Wie willst du herausfinden, wozu du in der Lage bist und welche Möglichkeiten du im Leben hast, wenn du dich von deinen inneren Widersachern ständig ins Bockshorn jagen lässt? Gar nicht.

Was braucht es also, um über dich hinauszuwachsen und dir neue Handlungsräume zu erschließen? Zuallererst die Erkenntnis, dass diese inneren Saboteure in dir aktiv sind. Denn oftmals sind wir so mit ihnen identifiziert, dass wir sie gar nicht in Frage stellen.

Wie du ihnen begegnen und mit ihnen umgehen kannst, dazu habe ich hier einige Anregungen zusammengetragen.

Verständnis für die inneren Widersacher entwickeln

Wenn du verstehst, warum es diese inneren Saboteure überhaupt gibt, kannst du sie mit anderen Augen sehen. Diese inneren Mechanismen sind nichts anderes als Überlebensprogramme. Sie schreiten ein, wenn sie Gefahr wittern, dass sich schmerzhafte Erfahrungen wiederholen könnten. Das können unsere eigenen Erfahrungen sein, aber auch epigenetisch vererbte, traumatische Erfahrungen unserer Vorfahren können eine Rolle spielen.

Eigene schmerzhafte Erfahrungen hat nahezu jeder Mensch im Laufe seines Lebens gemacht. Manchmal in akuten, bedrohlichen Situationen, viel öfter aber durch lang andauernde, destruktive Dynamiken und Verhaltensmuster unserer Umgebung. Diese haben auf offensichtliche oder subtile Art und Weise auf unsere Entwicklung eingewirkt. Als Kinder und Jugendliche sind wir dem hilflos ausgeliefert und müssen Strategien entwickeln, wie wir trotz ungünstiger Bedingungen überleben können. Also passen wir uns an.

Hier ein paar Beispiele für Anpassungsstrategien:

  • Leistung erbringen, um uns Liebe zu sichern.
  • Hilflos agieren, um Aufmerksamkeit und Unterstützung zu bekommen.
  • Eine hochsensible Wahrnehmung ausprägen und die Umgebung ständig auf Gefahren abscannen.
  • Erspüren, was unser Gegenüber gerade braucht und dann versuchen es allen recht zu machen, um nicht abgelehnt zu werden.
  • Still und unsichtbar zu sein, um kein Missfallen zu erregen.

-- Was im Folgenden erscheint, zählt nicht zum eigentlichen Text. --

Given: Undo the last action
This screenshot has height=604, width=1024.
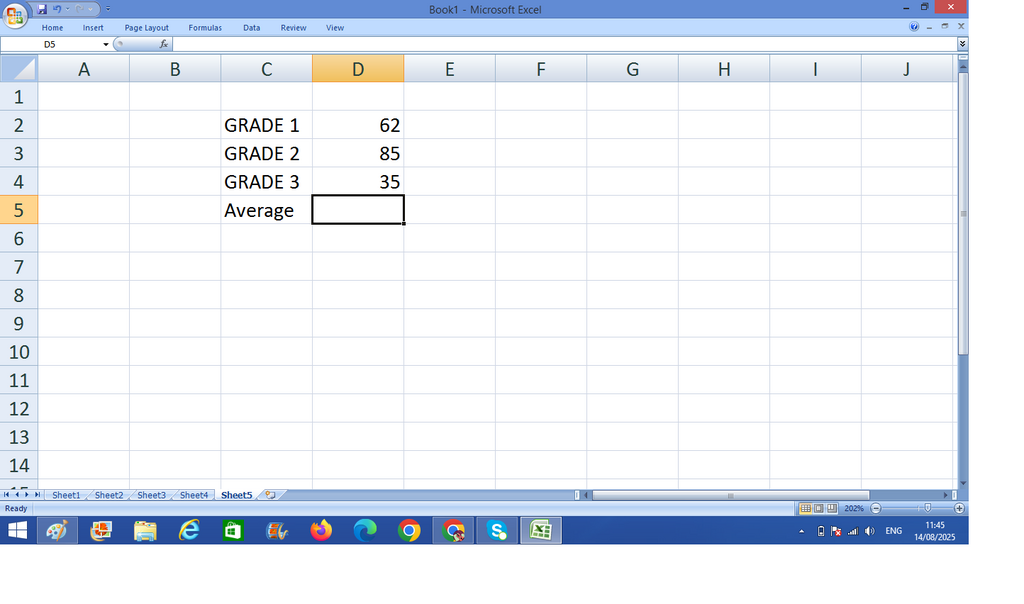Looking at the screenshot, I should point(57,9).
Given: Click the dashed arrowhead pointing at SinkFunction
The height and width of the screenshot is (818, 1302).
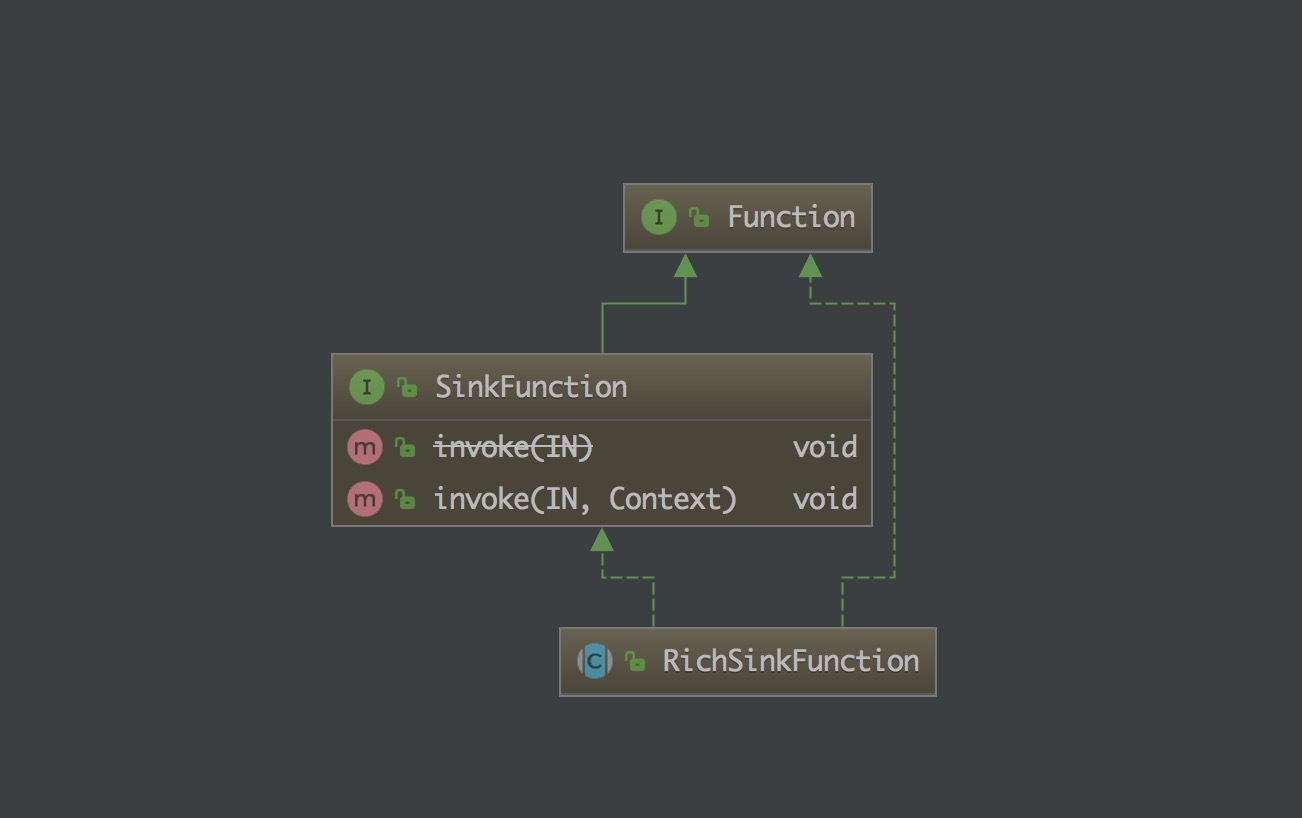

All das geschieht natürlich unbewusst. Im Laufe der Jahre perfektionieren wir diese Strategien und so werden sie ein ganz selbstverständlicher Teil von uns.

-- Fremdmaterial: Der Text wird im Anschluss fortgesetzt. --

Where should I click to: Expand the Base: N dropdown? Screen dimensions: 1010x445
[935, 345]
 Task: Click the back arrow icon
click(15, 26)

Ihnen zugrunde liegen oftmals auch erworbene, nicht sehr hilfreiche Annahmen über uns selbst, wie:

  • „Ich bin nicht gut genug“
  • „Ich bin nicht liebenswert“
  • „Ich habe es nicht verdient“
  • „Ich kann das nicht“ usw.

Diese inneren Mangelzustände versuchen die Saboteure zu vertuschen, indem sie allen das Gegenteil beweisen wollen: „Ich bin zwar nicht gut genug, aber wenn ich einfach alles perfekt mache, dann merkt das hoffentlich keiner“ oder „Wenn ich zu allen lieb und nett bin, dann merkt hoffentlich keiner, dass ich eigentlich gar nicht liebenswert bin“.

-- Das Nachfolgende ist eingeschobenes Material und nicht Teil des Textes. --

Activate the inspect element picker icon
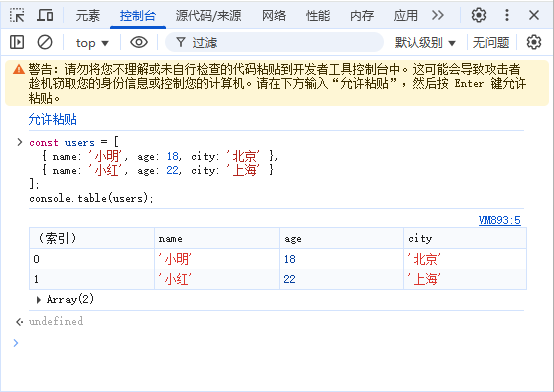The height and width of the screenshot is (392, 554). click(x=17, y=15)
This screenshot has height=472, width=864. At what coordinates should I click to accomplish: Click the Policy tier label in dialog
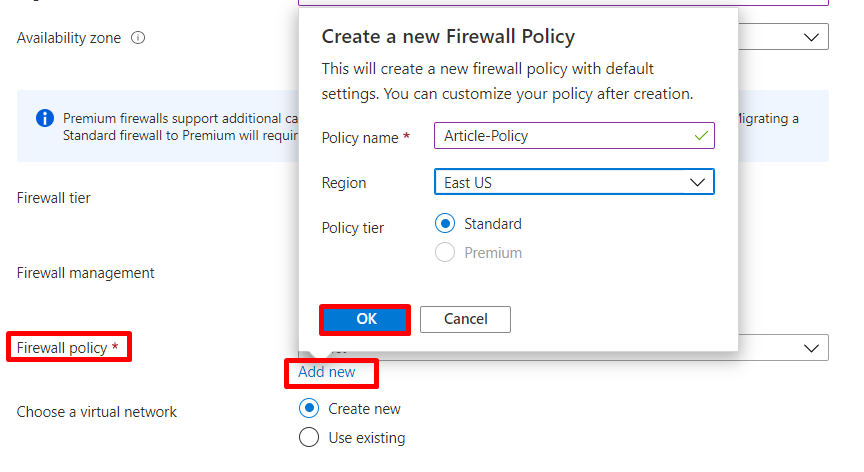coord(352,228)
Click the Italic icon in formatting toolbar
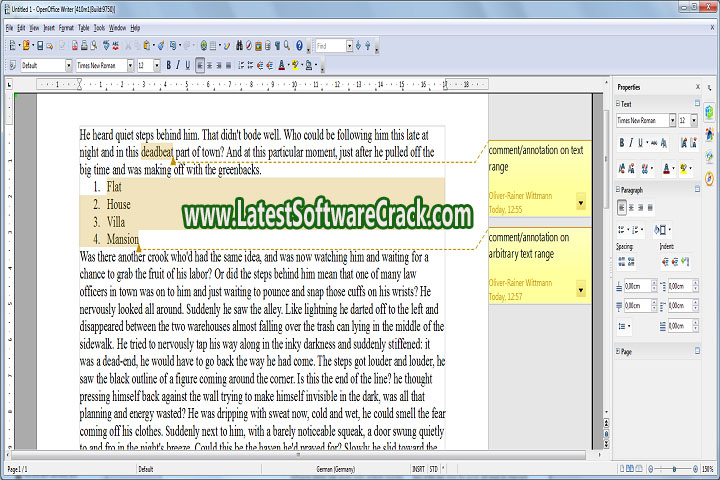The image size is (720, 480). click(x=179, y=65)
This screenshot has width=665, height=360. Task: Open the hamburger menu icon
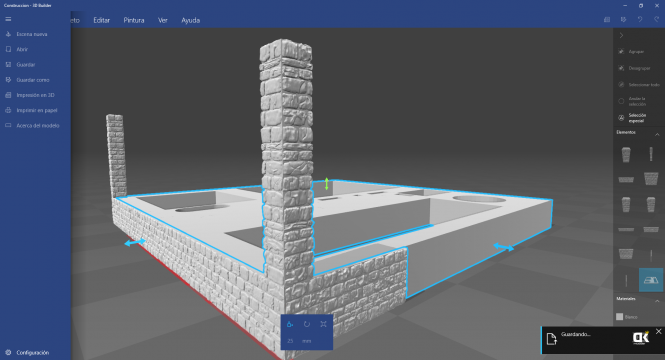coord(8,19)
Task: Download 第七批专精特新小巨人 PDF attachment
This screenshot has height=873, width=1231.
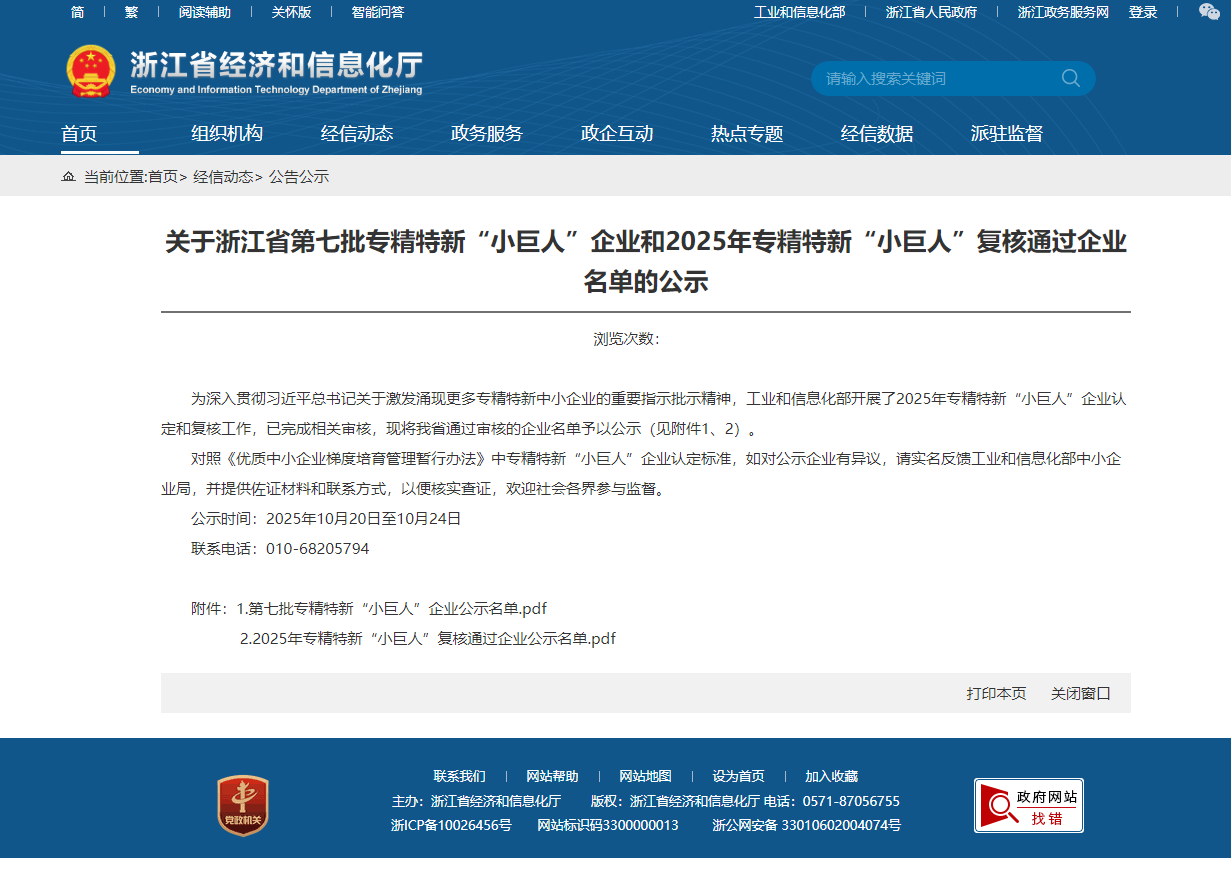Action: [397, 608]
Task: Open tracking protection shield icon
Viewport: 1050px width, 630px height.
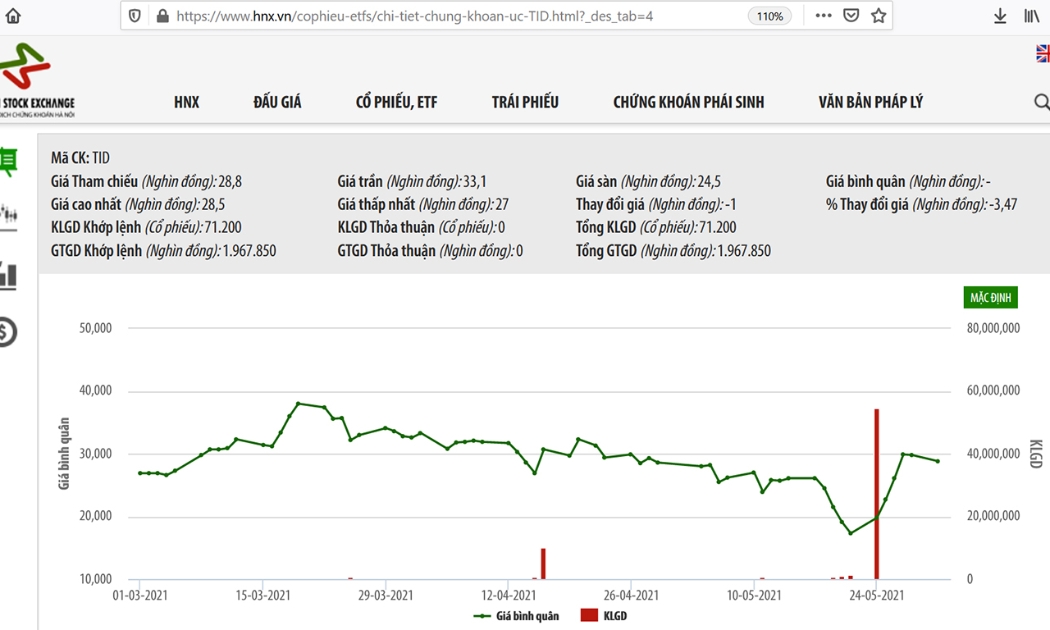Action: pyautogui.click(x=135, y=15)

Wenn du also plötzlich anders handeln willst, als deine inneren Wächter es normalerweise einfordern und gewohnt sind, rufst du sie damit automatisch auf den Plan. Sie werden versuchen, zu verhindern, dass du vom ausgetretenem Pfad abweichst. Ihr übergeordnetes Ziel: dich zu schützen und dein Überleben zu sichern und vor allem nicht mit diesen scheußlichen Gefühlen in Verbindung zu kommen, die damals zu schmerzhaft waren. Ist doch eigentlich ganz gut gemeint, oder? Aber leider alles andere als dienlich, wenn du dich im Leben neu erfahren willst. Wenn du endlich leben willst, statt zu überleben.

Im ersten Schritt hilft dir daher Erkenntnis und Verständnis. Wie und wodurch sind meine Saboteure entstanden? Welchen Sinn und Zweck hatten sie einst?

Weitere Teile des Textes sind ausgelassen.